Nigerian tech startups are staying away from listing on the Nigerian Exchange, with more than two-thirds citing currency and foreign exchange mismatch as the primary reason, according to a new survey by TLP Advisory published today.
The Currency Challenge
While the naira has risen almost 10% in the past six months, the currency has lost more than 65% of its value since President Bola Tinubu took office in 2023 and allowed it to trade more freely. This creates a fundamental problem: 77% of funded startups raise capital in dollars but earn revenue in naira, creating a strong incentive for offshore exits.
Three Years, Zero Listings
Despite the Nigerian Exchange launching its Technology Board in 2022 with relaxed requirements—including no minimum profit benchmarks and lower free-float requirements—there have been no tech listings to date.
Key Findings from the Survey
The report “Rethinking Funding & Exits: Nigeria’s Missing IPOs and the NGX” reveals several critical barriers:
Lack of Awareness: 53% of founders who haven’t considered an NGX listing simply don’t understand how local listings work or why they should pursue them.
Exit Preferences: Nearly half (46%) favor acquisitions compared with about one in five (21%) who would consider an IPO, many of whom aspire to list on foreign exchanges.
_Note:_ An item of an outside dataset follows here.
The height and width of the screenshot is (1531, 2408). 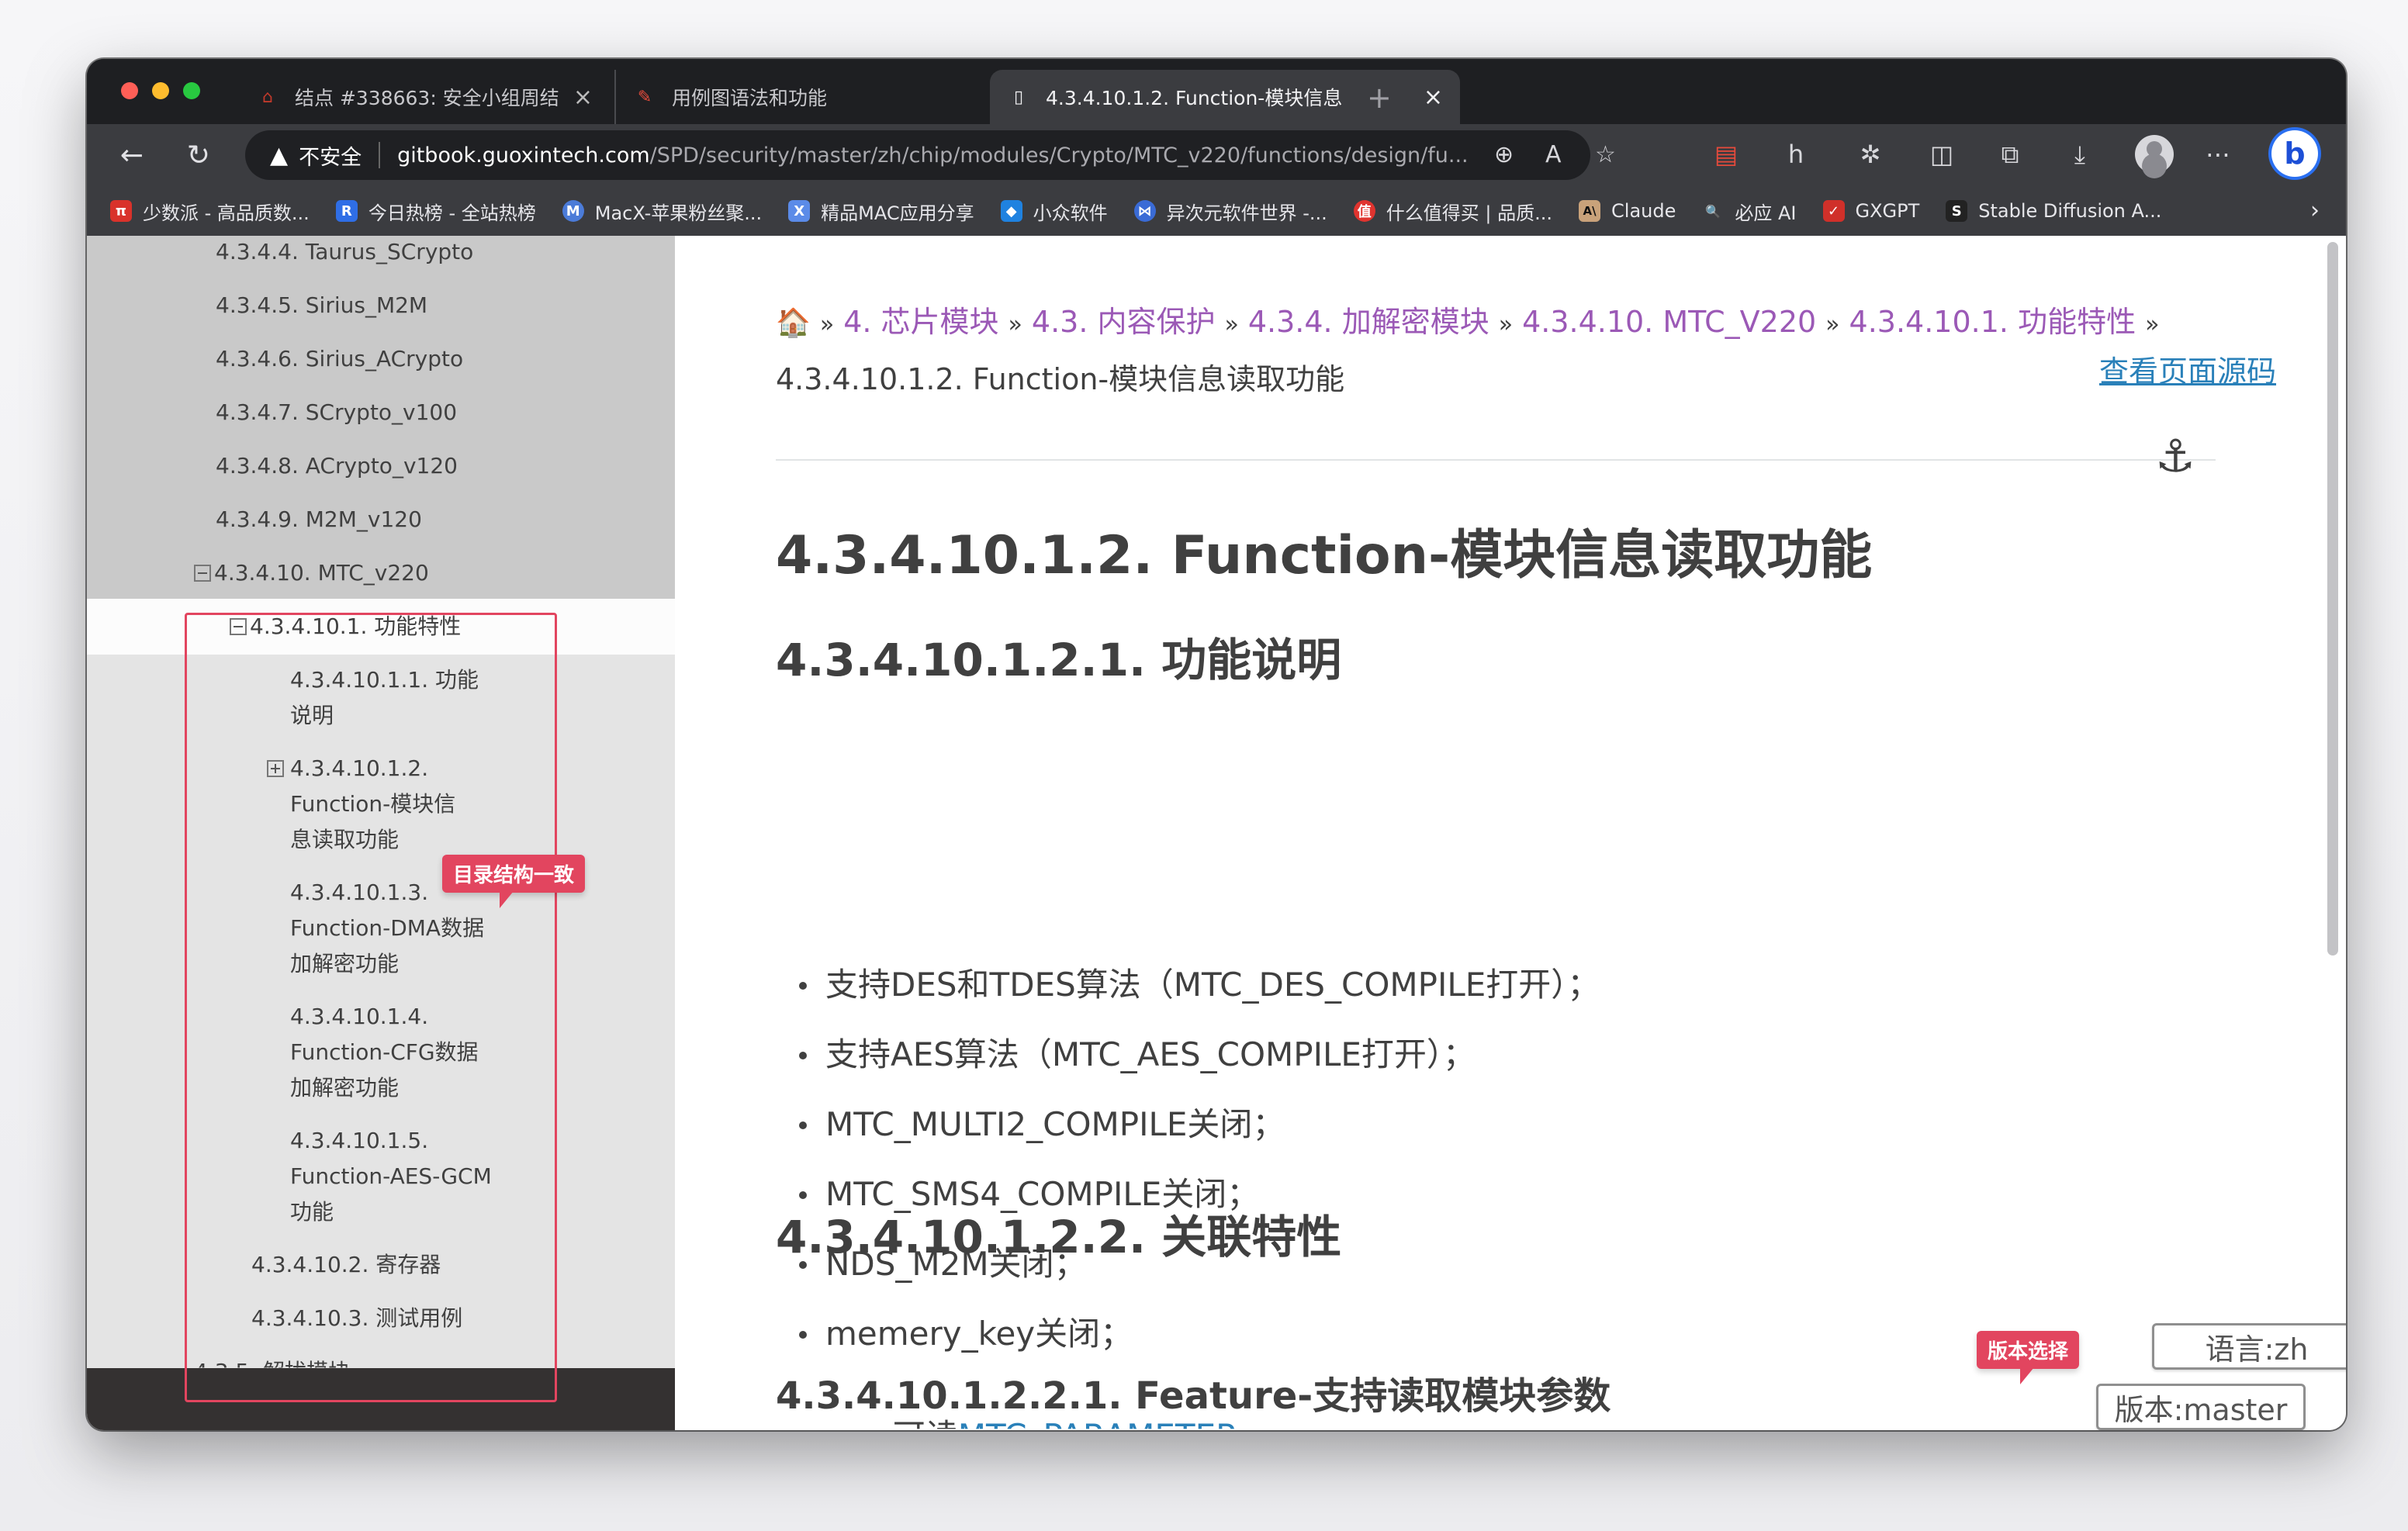 I want to click on toc-item: 4.3.4.6. Sirius_ACrypto, so click(x=340, y=359).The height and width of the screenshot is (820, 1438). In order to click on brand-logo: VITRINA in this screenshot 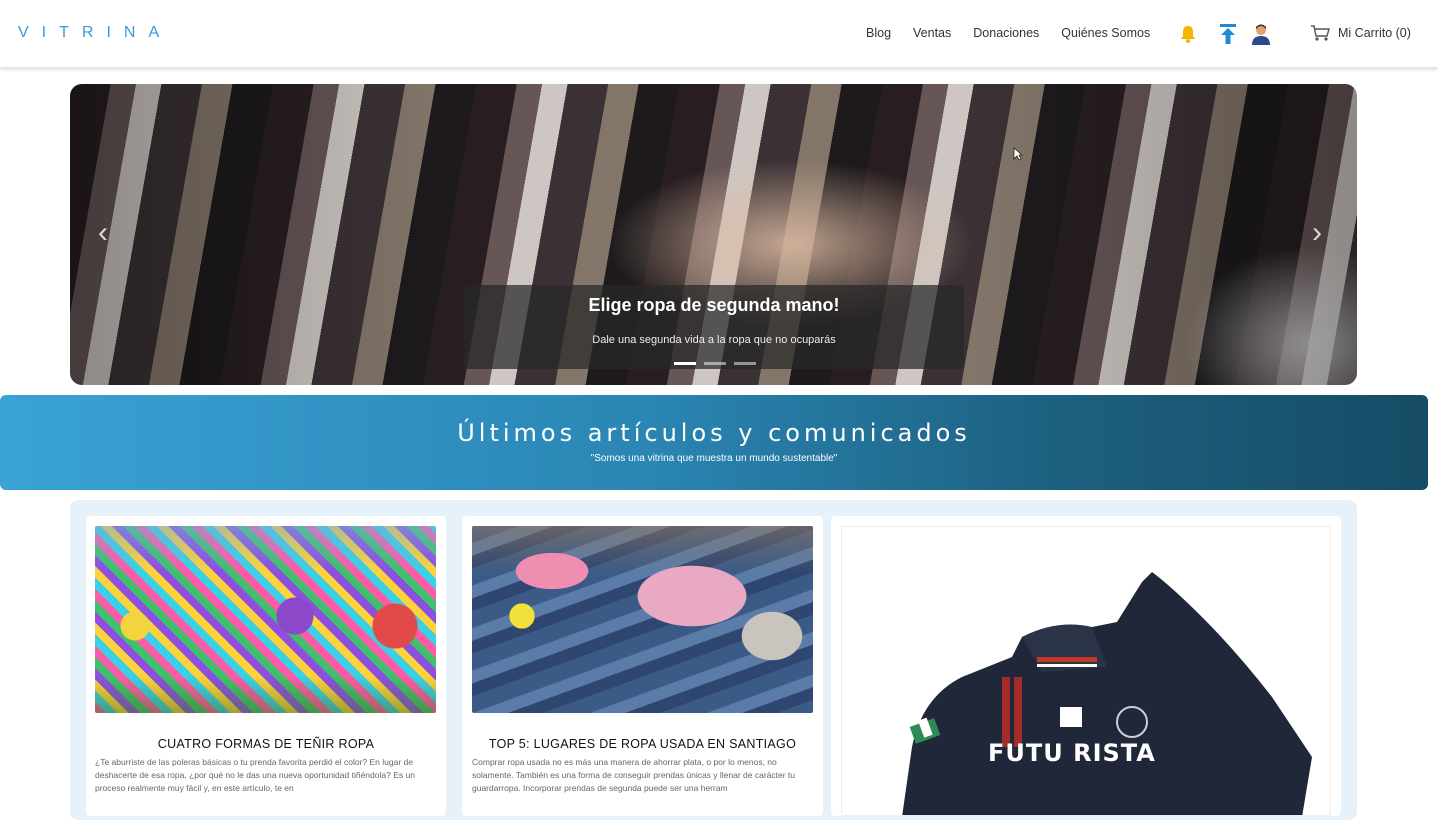, I will do `click(95, 33)`. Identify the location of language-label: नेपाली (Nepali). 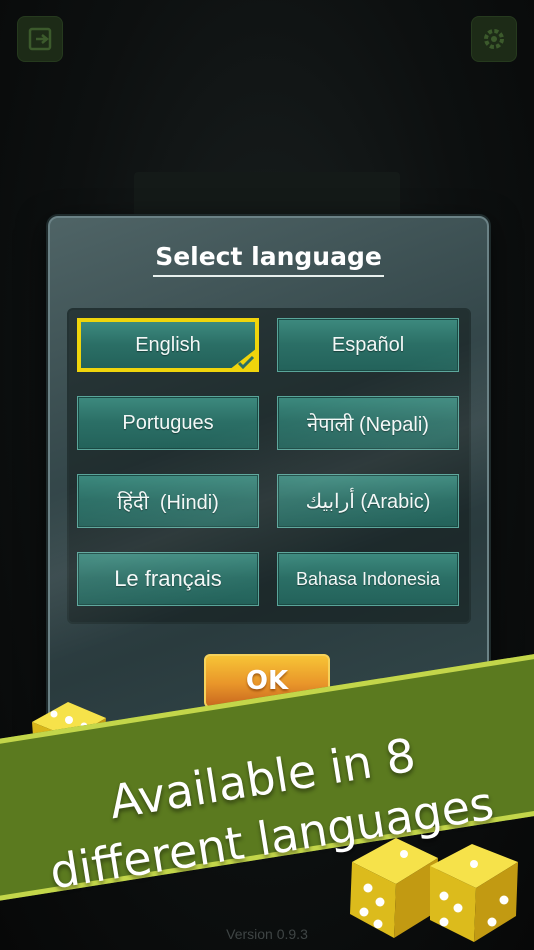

Market Concerns: 26% point to compliance costs and potential undervaluation, while 16% highlight limited market liquidity as a key concern.
A Glimmer of Hope
Despite the challenges, around two in five (42%) are open to an NGX listing if the right reforms are in place, with more than half expressing positive sentiment overall. The report recommends dual-listing partnerships with exchanges like NASDAQ or the London Stock Exchange to address the dollar dependency issue.